Banjarmasin, Koranpelita.com
Tanpa mengaturan dan pengelolaan yang terencana serta terukur dapat dipastikan, pada tahun 2035 mendatang energi fosil sebagai penghasil batu bara di Provinsi Kalimantan Selatan ( Kalsel ) bakal habis dan tak lagi dapat diandalkan sebagai potensi penghasil daerah.
Dari itu, Pemerintah Provinsi (Pemprov) Kalsel bersama DPRD kini tengah menggodok payung hukum tentang Rencana Umum Energi Daerah ( RUED) untuk mengatur potensi sumberdaya alam terutama pemanfaatan sumber panas, angin dan tumbuhan sebagai pengganti energi fosil.
Dengan begitu kedepan, Kalsel yang semula memiliki potensi sumber daya batu bara yang besar, tidak akan kesulitan atau kehabisan sumber energi saat dibutuhkan.
” Perda RUED, bukan perda yang membuat kita ruwet.
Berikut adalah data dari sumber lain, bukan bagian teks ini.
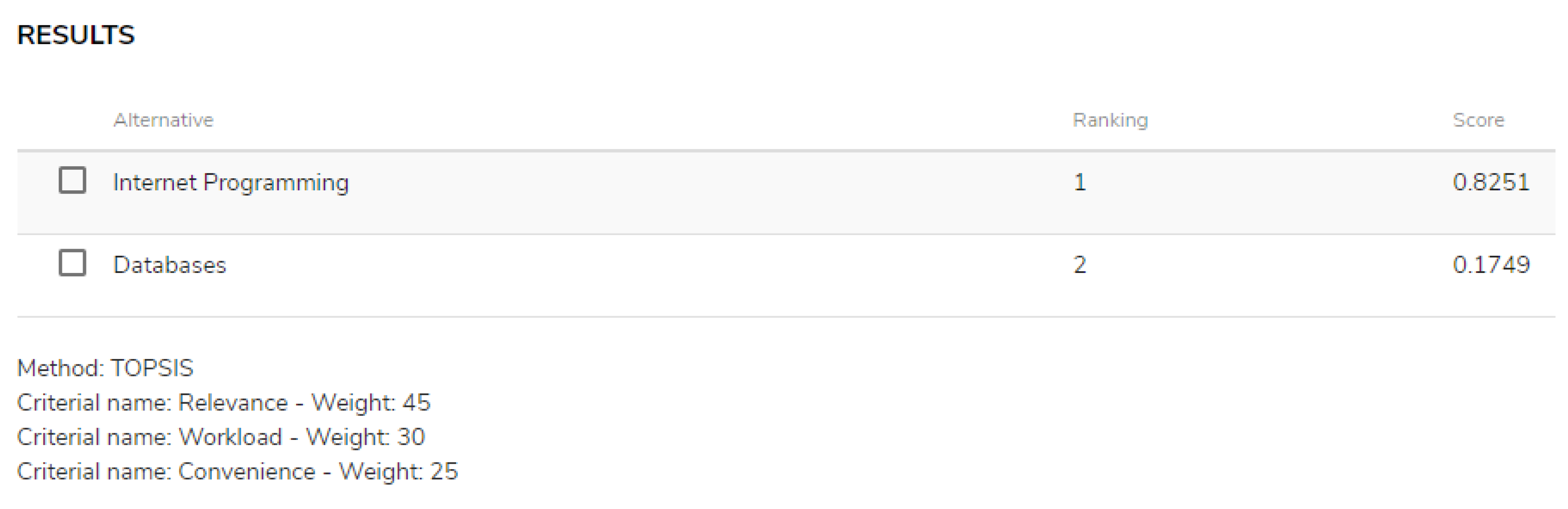Click ranking value 2 for Databases
The image size is (1568, 509).
point(1079,265)
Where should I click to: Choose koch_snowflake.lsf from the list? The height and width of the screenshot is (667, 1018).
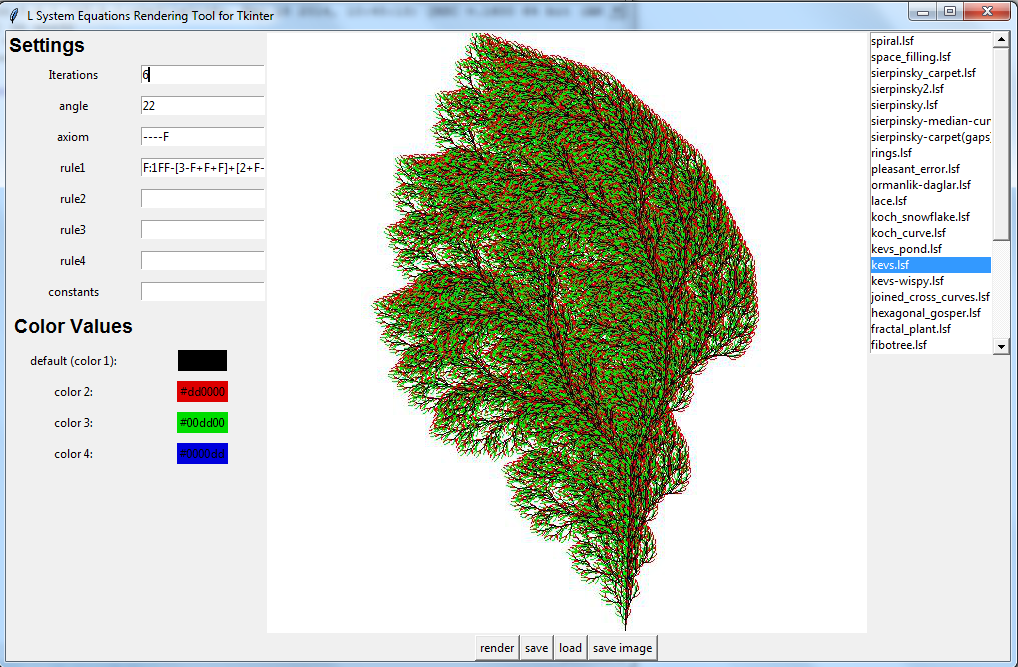pyautogui.click(x=920, y=217)
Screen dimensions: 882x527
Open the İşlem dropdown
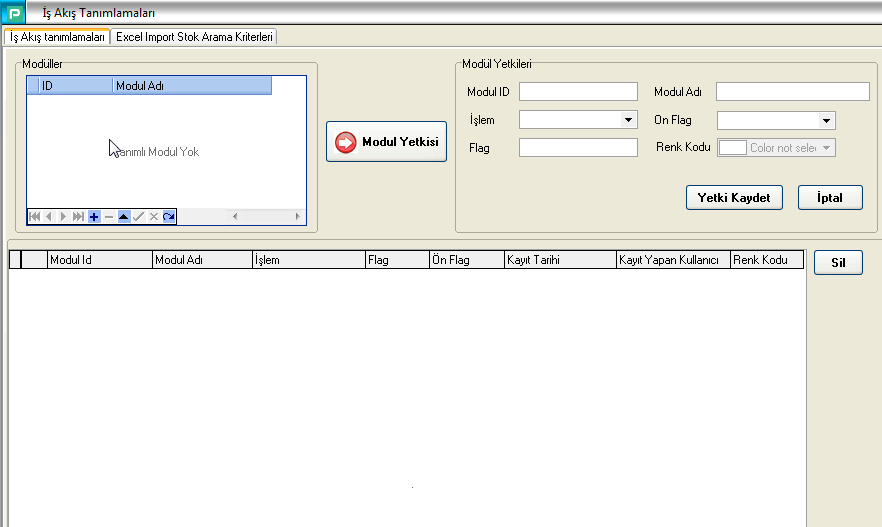[628, 120]
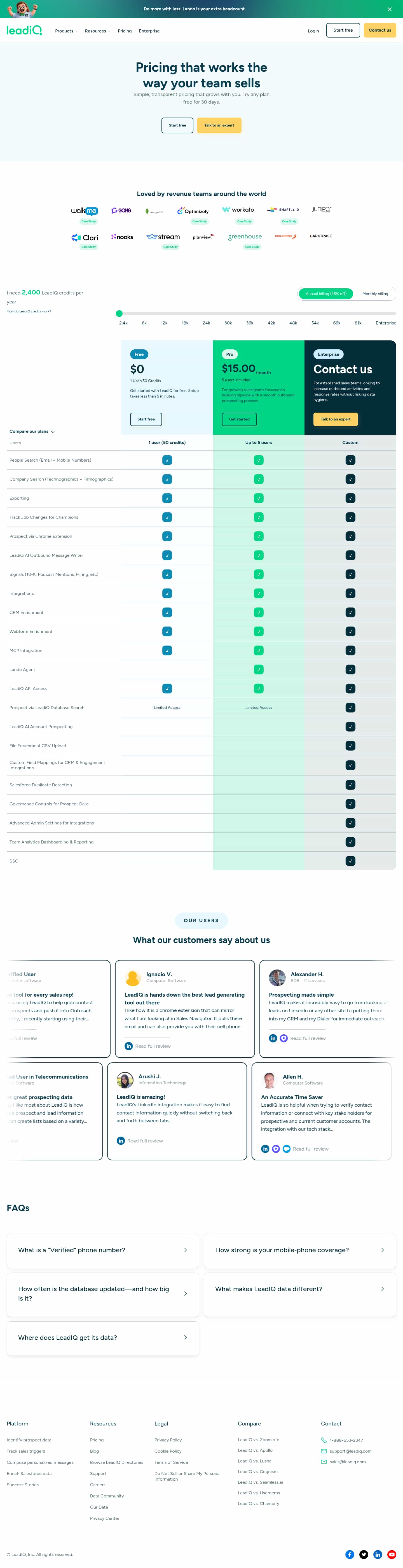Select Annual billing (25% off) option
The width and height of the screenshot is (403, 1568).
[x=326, y=294]
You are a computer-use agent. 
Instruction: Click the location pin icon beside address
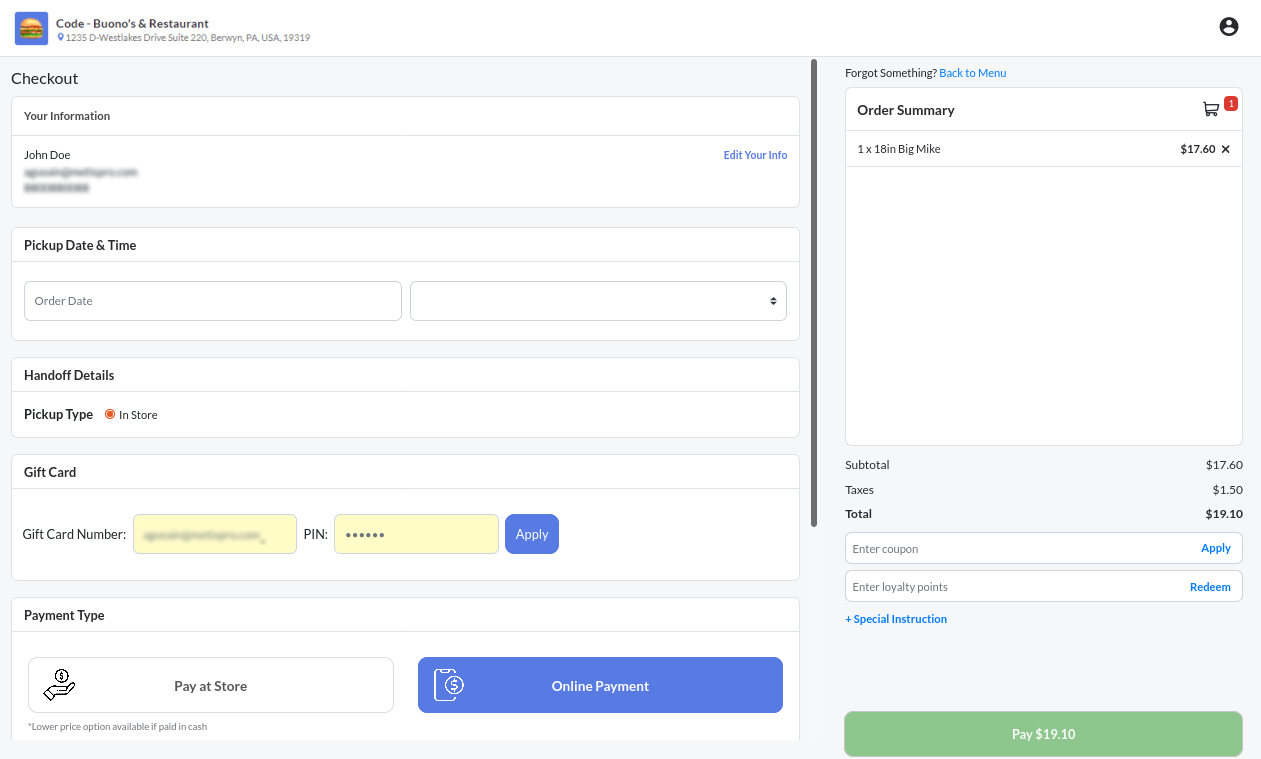click(60, 38)
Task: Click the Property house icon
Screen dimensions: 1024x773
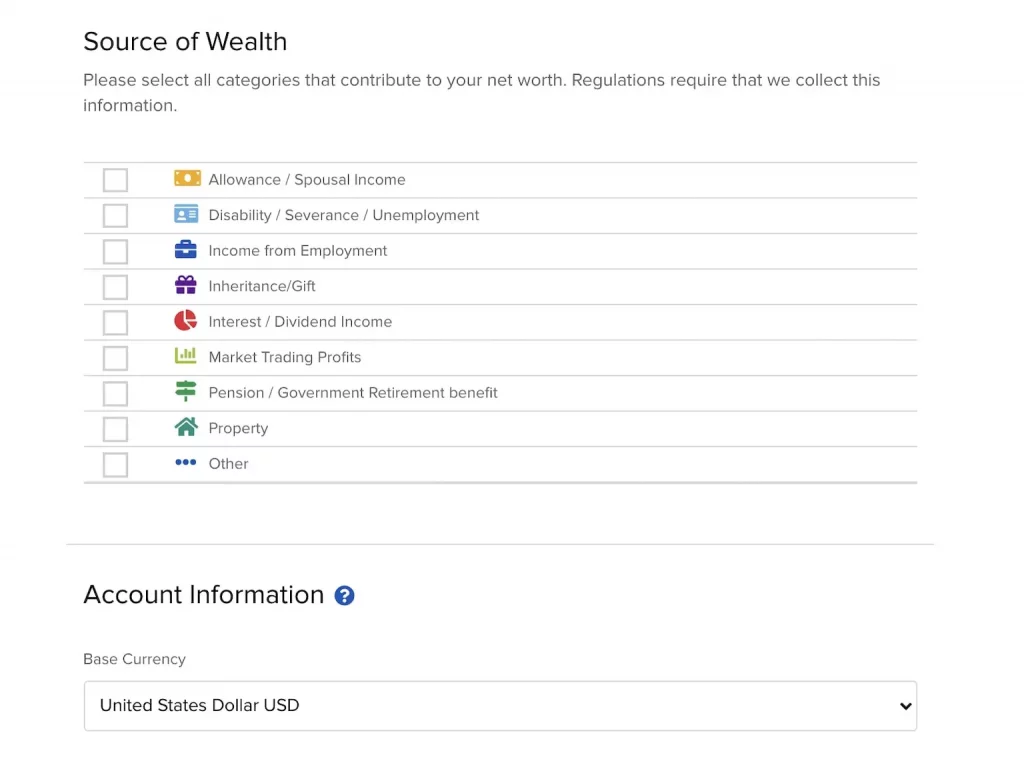Action: tap(186, 428)
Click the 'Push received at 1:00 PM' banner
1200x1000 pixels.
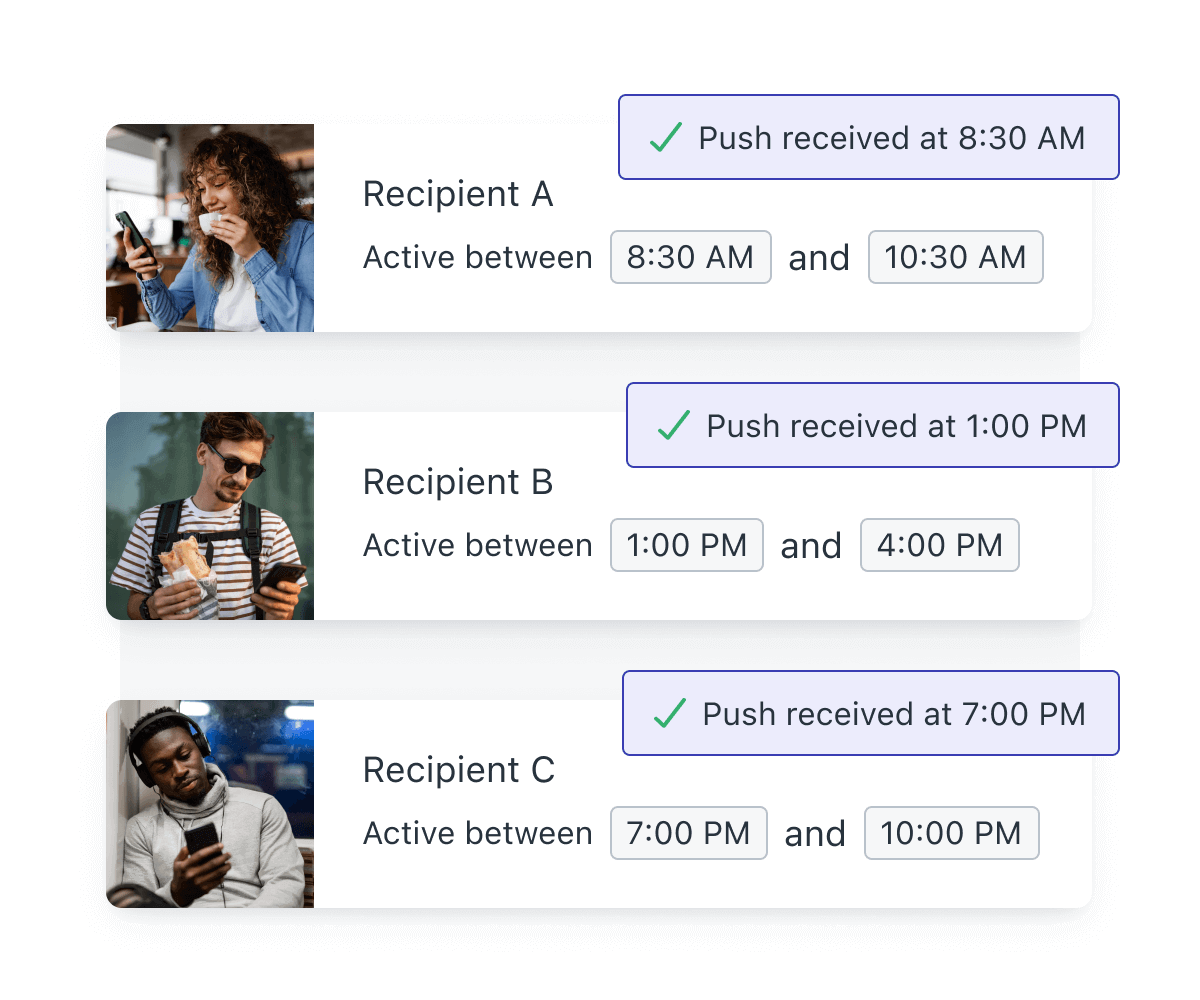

Tapi merupakan perda yang akan mengatur pola pemakaian, penggunaan dan energi kita di Kalsel,” ujar Ketua Panitia Khusus (Pansus) RUED DPRD Kalsel, H Riswandie, kepada wartawan, usai membahas Perda terkait di Banjarmasin, Kamis (11/7/2019).
Perda itu lanjut dia, merupakan turunan atau mandatori dari UU Energi Nasional dengan leading sektor Dewan Energi Nasional (DEN).
Selama ini pemanfaat sumberdaya masih bertumpu pada energi fosil yaitu batu bara. Kondisi tersebut tergolong wajar, karena Kalsel, penghasil batu bara terbesar ke dua di Indonesia.
“Akan tetapi menjadi tidak wajar jika kita menggunakan dan mengeksploitasinya secara “gila-gilaan” sementra kita tidak menyiapkan perubahan energi, saat batu bara habis, sedang energi baru belum ada,” tegas Riswandie.
Artinya, lanjut dia ada masa transisi yang disiapkan sebelum energi fosil itu habis. Kerena itulah pentingnya diterbitkan perda RUED ini.
Sekretaris komisi III DPRD, membidangi pembangunan dan ESDM, ini menyoroti terkadang muncul kebijakan pemerintah pusat yang terlalu cepat menaikan kuota energi nasional demi menutupi APBN.
Sementra daerah belum siap dengan perubahan pengganti yang dimaksud. ” Melalui perda RUED, paling tidak energi batu bara kita bisa bertahan sampai 2050. Tapi jika seperti sekarang paling bisa bertahan 2030 bisa habis, dan ini salah satunya yang diatur,” kata dia.
Hal lain, untuk mendorong dan mempercepat tahap perencanan ketahap aplikasi menuju sumber energi baru yang dimaksud, seperti matahari, energi bayu atau angin yangmana Kalsel merupakan wilayah terbesar ke dua atas potensi yang dimaksud.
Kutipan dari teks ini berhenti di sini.